14 February 2022

Fragment merging vs bacterial SAICAR synthetase

People living with cystic fibrosis are susceptible to lung infections from a rogues’ gallery of bacterial species, one of which is Mycobacterium abscessus. It is often antibiotic resistant, and even when it responds, a course of antibiotics can take two years to resolve the infection. In a recent ACS Infect. Dis. paper Tom Blundell, Anthony Coyne, and collaborators at University of Cambridge and elsewhere describe progress against this organism.
 
The researchers chose to target a protein called SAICAR synthetase, or PurC, which is essential for purine biosynthesis and thus bacterial growth, as shown by genetic knockout studies. The enzyme is significantly different from the human ortholog, but similar to the Mycobacterium tuberculosis ortholog, giving the potential for a twofer.
 
Fragment screening was conducted both in-house using thermal shift assays as well as at XChem using crystallography; we discussed the differing outputs of these screens in this 2019 post. Compound 1, from the in-house screen, was found crystallographically to bind in the ATP-binding site, and ITC studies revealed it to have high micromolar affinity for the protein. Meanwhile, compound 2 was identified from the crystallographic screen, and while the affinity wasn’t measured, the pyridyl ring is located a short distance from where compound 1 binds.
 


Initial SAR around fragment 1 revealed that growing toward the binding site of compound 2 would be possible, as illustrated by compound 9. Appending a pyridyl ring onto this molecule led to compound 16, with low micromolar affinity. The pyridyl moiety stacks onto an arginine side chain, and improving this interaction by replacing the pyridyl with a phenyl appended with electron-withdrawing fluorine atoms led to compound 27, with submicromolar activity. Overlaying the crystal structures of compounds 1 (cyan), 2 (magenta), and 27 (gray) reveals that the merged molecule does indeed bind in a similar manner to the component fragments.

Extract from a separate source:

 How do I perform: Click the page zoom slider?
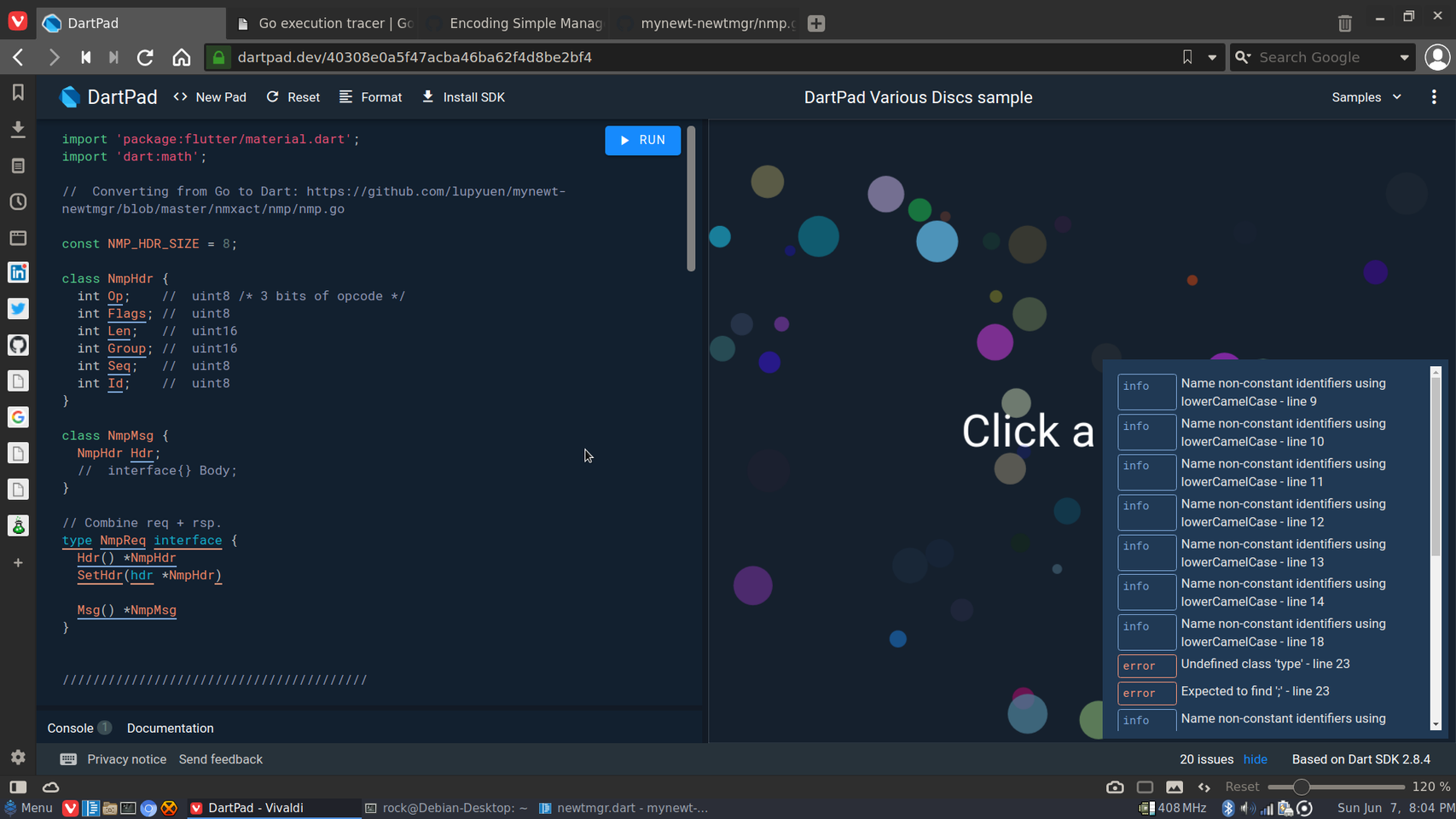(1335, 787)
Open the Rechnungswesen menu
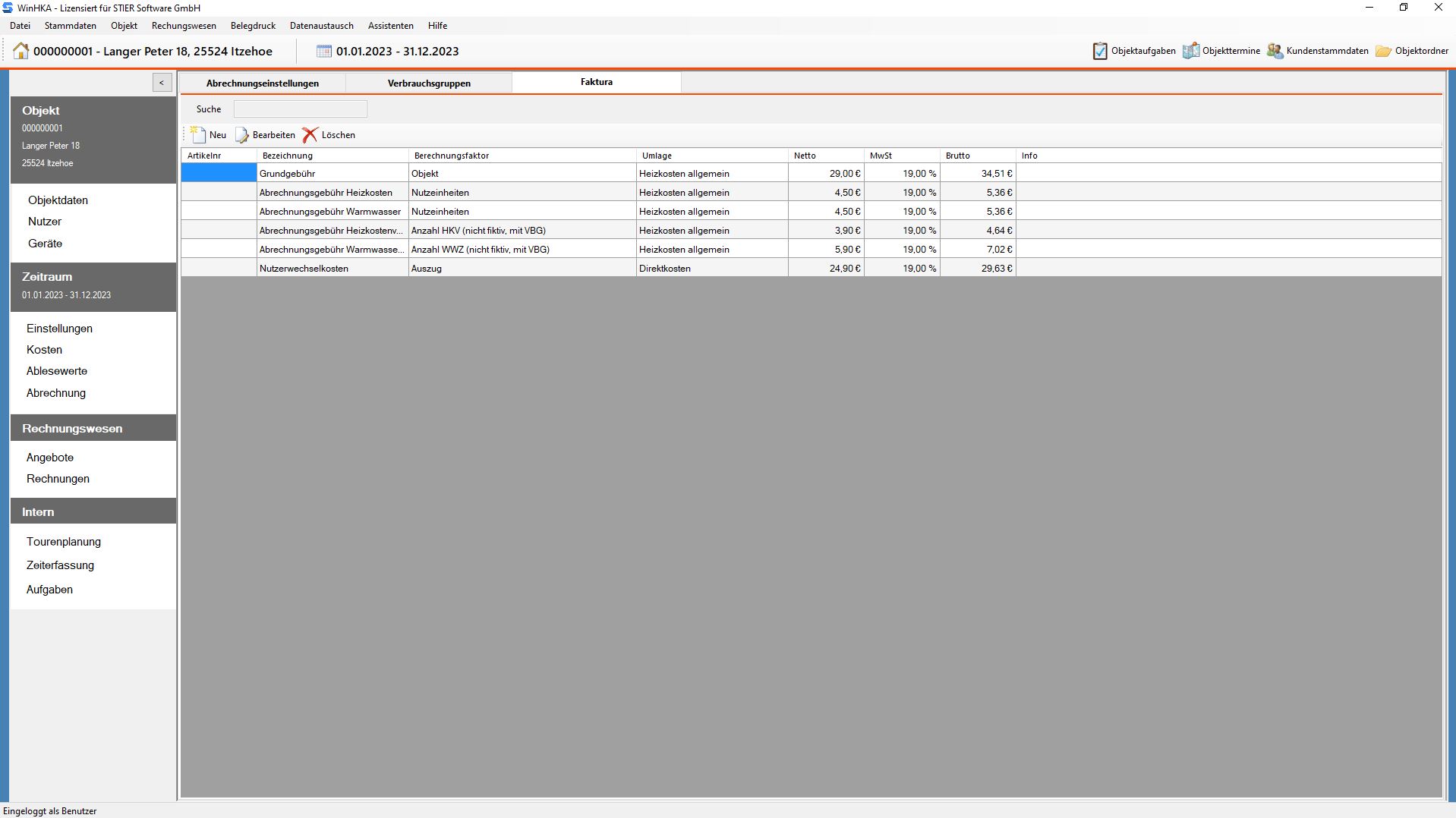 point(184,26)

Unfortunately, despite good biochemical activity against PurC, none of the compounds were particularly effective at inhibiting growth of either M. abscessus or M. tuberculosis. Such disconnects between biochemical and cell potency are unfortunately all too common, particularly for antimicrobial targets, as we wrote about here. The researchers suggest possible reasons including efflux and physicochemical properties. The paper ends by noting that work is continuing, and we look forward to hearing more.

1 comment:

Yun Shi said...

The electron-withdrawing fluorine atoms may not be very important for affinity, as the phenyl group itself also led to submicromolar binding. On the other hand, replacing 3-fluoro with 3-trifluoromethyl appeared to be detrimental for affinity as reflected by TSA.